Top of RECORDS FOR THIS TASK

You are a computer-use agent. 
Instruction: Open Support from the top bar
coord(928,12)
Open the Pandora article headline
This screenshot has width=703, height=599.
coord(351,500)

Bottom of RECORDS FOR THIS TASK

• [PROBLEM TO WORK ON]: Transcribe the entries above, every line exactly as it reads.

• [ANSWER BELOW]:
You are a computer-use agent. 
Instruction: Open Support from the top bar
coord(928,12)
Open the Pandora article headline
This screenshot has width=703, height=599.
coord(351,500)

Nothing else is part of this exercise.